Stream Processing RDBMS

Check java version

$ java -version
java version "1.7.0_67"
Java(TM) SE Runtime Environment (build 1.7.0_67-b01)
Java HotSpot(TM) 64-Bit Server VM (build 24.65-b04, mixed mode)
[cloudera@quickstart ~]$ 

Download confluent version of Kafka in the ~/Downloads folder.

Untar the binary

$ tar xf confluent-oss-4.1.0-2.11.tar.gz

Check the version of confluent.

$ bin/confluent version
Confluent Open Source: 4.1.0

Start the broker

$ cd confluent-4.1.0/
$ bin/kafka-server-start etc/kafka/server.properties

Open another terminal and create a topic, called demo.

$ cd Downloads/confluent-4.1.0/
$ bin/kafka-topics --zookeeper localhost:2181 --topic demo --create --replication-factor 1 --partitions 1
Created topic "demo".

Verify that the topic just created shows up in the list of registered topics.

$ bin/kafka-topics --zookeeper localhost:2181 --list
__confluent.support.metrics
demo

Describe the topic in Kafka

$ bin/kafka-topics --zookeeper localhost:2181 --topic demo --describe

Topic:demo PartitionCount:1 ReplicationFactor:1 Configs:

Topic: demo Partition: 0 Leader: 0 Replicas: 0 Isr: 0

Open a new terminal and start a console consumer. This consumer terminal wait to receive message from the demo topic. Next you will create a producer and send message to the topic.

$ cd ~/Downloads/confluent-4.1.0/
$ bin/kafka-console-consumer --bootstrap-server localhost:9092 --topic demo

Open a new terminal a start a console producer. Once you start the producer, it wait for the user input. You can type in a few messages. The messages should show up in the consumer terminal.

$ cd ~/Downloads/confluent-4.1.0/
$ bin/kafka-console-producer --broker-list localhost:9092 --topic demo
>message 1
>message 2
>message 3
>message 4

So, the Kafka test has been successful.

Kafka JDBC Connector

Download the mysql jdbc driver from this link and save in ~/Downloads/confluent-4.1.0/share/java directory.

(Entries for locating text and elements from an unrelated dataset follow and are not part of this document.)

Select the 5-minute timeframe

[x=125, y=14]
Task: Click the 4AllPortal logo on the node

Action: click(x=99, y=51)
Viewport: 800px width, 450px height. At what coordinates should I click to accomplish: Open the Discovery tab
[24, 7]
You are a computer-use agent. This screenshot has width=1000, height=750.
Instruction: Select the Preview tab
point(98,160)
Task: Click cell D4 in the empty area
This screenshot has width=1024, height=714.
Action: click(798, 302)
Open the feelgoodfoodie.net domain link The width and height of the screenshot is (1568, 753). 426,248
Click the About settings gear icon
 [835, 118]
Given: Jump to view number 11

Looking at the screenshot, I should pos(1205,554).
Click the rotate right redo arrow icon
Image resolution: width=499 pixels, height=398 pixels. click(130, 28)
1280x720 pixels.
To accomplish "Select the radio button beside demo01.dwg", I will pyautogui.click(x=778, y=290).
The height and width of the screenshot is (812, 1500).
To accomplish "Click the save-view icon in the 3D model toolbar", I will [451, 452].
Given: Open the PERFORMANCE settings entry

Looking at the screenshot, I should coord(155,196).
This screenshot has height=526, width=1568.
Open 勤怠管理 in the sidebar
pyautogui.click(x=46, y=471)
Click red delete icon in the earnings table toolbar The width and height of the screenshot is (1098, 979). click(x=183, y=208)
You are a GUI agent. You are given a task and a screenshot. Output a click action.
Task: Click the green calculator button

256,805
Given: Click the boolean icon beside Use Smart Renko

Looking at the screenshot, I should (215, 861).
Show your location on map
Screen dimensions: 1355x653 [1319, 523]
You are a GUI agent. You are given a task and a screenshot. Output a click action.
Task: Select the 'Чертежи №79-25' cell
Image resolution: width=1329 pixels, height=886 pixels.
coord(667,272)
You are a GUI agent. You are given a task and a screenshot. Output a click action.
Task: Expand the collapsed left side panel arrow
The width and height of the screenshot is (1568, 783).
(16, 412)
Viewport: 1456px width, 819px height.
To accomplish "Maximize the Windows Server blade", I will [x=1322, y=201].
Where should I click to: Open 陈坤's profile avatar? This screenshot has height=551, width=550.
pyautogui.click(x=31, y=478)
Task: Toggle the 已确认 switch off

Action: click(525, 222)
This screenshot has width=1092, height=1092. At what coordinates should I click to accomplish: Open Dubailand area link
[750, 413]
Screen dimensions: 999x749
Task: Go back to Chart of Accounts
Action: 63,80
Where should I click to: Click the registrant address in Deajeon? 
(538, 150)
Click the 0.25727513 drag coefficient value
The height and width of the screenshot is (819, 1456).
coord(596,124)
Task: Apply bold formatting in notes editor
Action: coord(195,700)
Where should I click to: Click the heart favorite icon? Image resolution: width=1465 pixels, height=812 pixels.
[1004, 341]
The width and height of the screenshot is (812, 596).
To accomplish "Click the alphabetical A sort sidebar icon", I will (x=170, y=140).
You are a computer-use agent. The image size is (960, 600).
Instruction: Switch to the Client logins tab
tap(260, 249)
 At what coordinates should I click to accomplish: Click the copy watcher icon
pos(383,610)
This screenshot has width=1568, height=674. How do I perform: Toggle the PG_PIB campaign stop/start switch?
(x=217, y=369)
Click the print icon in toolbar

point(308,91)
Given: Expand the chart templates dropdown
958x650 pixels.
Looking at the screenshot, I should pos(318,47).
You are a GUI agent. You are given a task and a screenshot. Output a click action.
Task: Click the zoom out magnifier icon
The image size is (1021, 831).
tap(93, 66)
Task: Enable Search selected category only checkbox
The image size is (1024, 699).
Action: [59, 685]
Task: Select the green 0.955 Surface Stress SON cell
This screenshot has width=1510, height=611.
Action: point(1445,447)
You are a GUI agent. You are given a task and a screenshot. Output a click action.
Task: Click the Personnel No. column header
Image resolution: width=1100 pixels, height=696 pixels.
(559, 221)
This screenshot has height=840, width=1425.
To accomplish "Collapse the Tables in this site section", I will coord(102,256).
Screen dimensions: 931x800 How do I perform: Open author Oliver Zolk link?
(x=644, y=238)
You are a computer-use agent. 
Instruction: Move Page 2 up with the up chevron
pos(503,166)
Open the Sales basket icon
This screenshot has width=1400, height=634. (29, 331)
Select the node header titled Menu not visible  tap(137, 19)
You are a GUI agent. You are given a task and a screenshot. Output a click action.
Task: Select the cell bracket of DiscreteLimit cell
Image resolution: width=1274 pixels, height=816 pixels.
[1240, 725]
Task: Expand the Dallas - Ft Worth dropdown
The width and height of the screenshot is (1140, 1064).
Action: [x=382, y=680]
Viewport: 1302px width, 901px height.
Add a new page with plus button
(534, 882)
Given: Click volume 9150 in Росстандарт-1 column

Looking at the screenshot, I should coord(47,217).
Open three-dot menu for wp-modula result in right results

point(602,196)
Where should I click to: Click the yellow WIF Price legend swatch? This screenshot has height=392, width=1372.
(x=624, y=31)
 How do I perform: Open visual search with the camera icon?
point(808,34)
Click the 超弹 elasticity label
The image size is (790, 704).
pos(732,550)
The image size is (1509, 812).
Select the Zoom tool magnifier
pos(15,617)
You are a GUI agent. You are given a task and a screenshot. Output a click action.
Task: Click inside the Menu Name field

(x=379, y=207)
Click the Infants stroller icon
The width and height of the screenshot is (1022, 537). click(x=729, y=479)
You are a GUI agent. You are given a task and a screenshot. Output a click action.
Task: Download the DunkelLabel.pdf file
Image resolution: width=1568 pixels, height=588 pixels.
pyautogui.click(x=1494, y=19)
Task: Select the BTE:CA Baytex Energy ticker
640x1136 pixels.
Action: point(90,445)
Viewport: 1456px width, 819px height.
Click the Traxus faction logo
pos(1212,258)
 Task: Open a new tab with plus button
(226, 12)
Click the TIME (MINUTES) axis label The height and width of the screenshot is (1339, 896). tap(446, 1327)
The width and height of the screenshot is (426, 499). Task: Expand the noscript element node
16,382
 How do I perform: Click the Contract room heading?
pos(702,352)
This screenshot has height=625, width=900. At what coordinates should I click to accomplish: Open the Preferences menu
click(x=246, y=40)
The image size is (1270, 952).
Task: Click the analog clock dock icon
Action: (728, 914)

Start the schema registry in a new terminal.

$ cd ~/Downloads/confluent-4.1.0/
$ bin/schema-registry-start etc/schema-registry/schema-registry.properties

Create a simple table in mysql with an auto incremental field.

mysql> CREATE TABLE user (
    id int NOT NULL AUTO_INCREMENT, 
    name varchar(50), 
    PRIMARY KEY (id)
);

Create a new JDBC configuration file ~/Downloads/confluent-4.1.0/etc/kafka-connect-jdbc/source-mysql.properties with the following content

name=test-source-mysql-jdbc-autoincrement
connector.class=io.confluent.connect.jdbc.JdbcSourceConnector
tasks.max=1
connection.url=jdbc:mysql://127.0.0.1:3306/retail_db?user=root&password=cloudera
connection.user=root
connection.password=cloudera
mode=incrementing
#mode=timestamp+incrementing
table.whitelist=user
#timestamp.column.name=last_modified_date
incrementing.column.name=id
topic.prefix=mysql-

Start the JDBC connect service.

$ bin/connect-standalone etc/schema-registry/connect-avro-standalone.properties etc/kafka-connect-jdbc/source-mysql.properties

Run the spark streaming application

$ spark-2.1.1-bin-hadoop2.7/bin/spark-submit \
--class main.scala.StructuredKafkaStreamAvro \
--packages org.apache.avro:avro:1.8.0,com.twitter:bijection-avro_2.11:0.9.6,org.apache.spark:spark-sql-kafka-0-10_2.11:2.1.1 \
SparkKafkaScala-1.0-SNAPSHOT.jar

Start another terminal with avro console reader to read form mysql-user topic.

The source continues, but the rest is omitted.